4. The first issue is now concluded against the plaintiff by a decision of this Court in the case Union of India v. Jagjit Singh : [1970]1SCR163 . However, the appeal must fail on the ground that the provisions of Rule 16.38 were not complied with in this case. In a similar case Delhi Admn. v. Chanan Shah [1969] 3 S.C.R. 658. this Court observed:

It is not necessary to decide in this case whether the provisions of Rule 16.38 of the Punjab Police Rules are mandatory or directory. Even assuming that the rule is directory we find that there has been no substantial compliance with its provisions. The complaint fell within Rule 16.38, and it was for the District Magistrate to decide who should investigate the case. No investigation of any kind was made under his directions. Without obtaining his directions, the Superintendent of Police held an inquiry and passed an order of censure. The order was set aside by the Deputy Inspector-General. Thereafter by D.O. letter No. 2165-C, the Superintendent of Police, asked for the sanction of the District Magistrate to proceed departmentally.
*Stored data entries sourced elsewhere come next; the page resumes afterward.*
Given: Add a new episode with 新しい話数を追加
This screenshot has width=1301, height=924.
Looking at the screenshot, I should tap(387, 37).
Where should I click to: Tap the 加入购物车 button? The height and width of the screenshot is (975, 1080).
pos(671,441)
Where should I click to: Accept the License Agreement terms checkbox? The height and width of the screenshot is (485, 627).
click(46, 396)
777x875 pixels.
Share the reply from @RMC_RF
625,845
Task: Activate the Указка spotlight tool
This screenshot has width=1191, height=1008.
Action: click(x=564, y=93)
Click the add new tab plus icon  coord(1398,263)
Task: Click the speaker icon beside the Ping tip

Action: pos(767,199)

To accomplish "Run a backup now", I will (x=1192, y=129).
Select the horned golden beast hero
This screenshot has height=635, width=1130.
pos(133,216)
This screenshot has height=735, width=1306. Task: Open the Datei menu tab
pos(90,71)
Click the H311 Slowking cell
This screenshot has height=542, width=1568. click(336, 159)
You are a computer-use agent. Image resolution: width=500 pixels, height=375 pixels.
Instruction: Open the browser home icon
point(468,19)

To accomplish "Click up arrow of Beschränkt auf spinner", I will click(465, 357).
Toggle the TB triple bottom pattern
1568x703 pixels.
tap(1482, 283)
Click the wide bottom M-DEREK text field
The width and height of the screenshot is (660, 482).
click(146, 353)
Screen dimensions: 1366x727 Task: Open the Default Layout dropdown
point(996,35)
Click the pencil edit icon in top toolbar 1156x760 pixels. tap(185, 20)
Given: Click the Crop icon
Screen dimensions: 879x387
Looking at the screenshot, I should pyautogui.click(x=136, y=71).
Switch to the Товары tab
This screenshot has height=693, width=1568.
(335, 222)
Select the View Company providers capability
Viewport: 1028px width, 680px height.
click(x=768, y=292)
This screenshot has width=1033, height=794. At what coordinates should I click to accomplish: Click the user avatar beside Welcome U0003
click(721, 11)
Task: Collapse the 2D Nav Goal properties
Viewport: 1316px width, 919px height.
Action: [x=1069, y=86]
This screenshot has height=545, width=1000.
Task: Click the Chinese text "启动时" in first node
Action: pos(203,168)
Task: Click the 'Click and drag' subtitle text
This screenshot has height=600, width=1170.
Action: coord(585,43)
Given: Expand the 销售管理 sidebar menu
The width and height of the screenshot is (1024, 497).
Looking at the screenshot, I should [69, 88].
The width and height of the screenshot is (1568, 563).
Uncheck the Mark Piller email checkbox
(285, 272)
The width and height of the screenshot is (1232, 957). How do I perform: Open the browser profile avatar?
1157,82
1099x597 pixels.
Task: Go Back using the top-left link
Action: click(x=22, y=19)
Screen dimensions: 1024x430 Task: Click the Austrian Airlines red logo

Even at this stage, the District Magistrate was not informed that the Superintendent of Police held an inquiry and passed an order of censure and that his order was set aside by the Deputy Inspector-General. The inquiry held by the Superintendent of Police was not authorised by the District Magistrate nor did it receive his approval. The District Magistrate gave his sanction without recording any reasons and without applying his mind to the requirement of Rule 16.38. In the circumstances, we are constrained to hold that the departmental action taken against the respondent is invalid.

5. In this case the permission relied on by the Government is in following terms:

MEMO

Referring your memorandum No. 4425/T dated the 8th February, 1960 on the subject noted above.

I agree to departmental action being taken against F.C. Ram Kishan No. 4494.

We may hare reproduce relevant part of Rule 16.38;

16.38. (1). Immediate information shall be given to the District Magistrate of any complaint received by the Superintendent of Police, which indicates the commission by a police officer of a criminal offence in connection with his official relations with the public. The District {Magistrate will decide whether the investigation of the complaint shall be conducted by a police officer, or made over to a selected Magistrate having Ist class powers.

(2). When investigation of such a complaint establishes a prima facie case, a judicial prosecution shall normally follow; the matter shall be disposed of departmentally only if the District Magistrate so orders for reasons to be recorded. When it is decided to proceed departmentally the procedure prescribed in Rule 16.24 shall be followed. An officer found guilty on a charge of the nature referred to in this rule shall ordinarily be dismissed.

6. In the present case no immediate information was given to the District Magistrate in respect of the complaint received against the plaintiff nor did the District Magistrate decide whether the investigation of the complaint shall be conducted by a police officer, or made over to a selected magistrate having Ist class powers. It is true that the District Magistrate purported to give permission under Sub-rule 2 of Rule 16.38 but as the Ist part of the Rule was not complied with at all the departmental inquiry is vitiated and the order of dismissal must be declared illegal. In the result we dismiss the appeal with costs.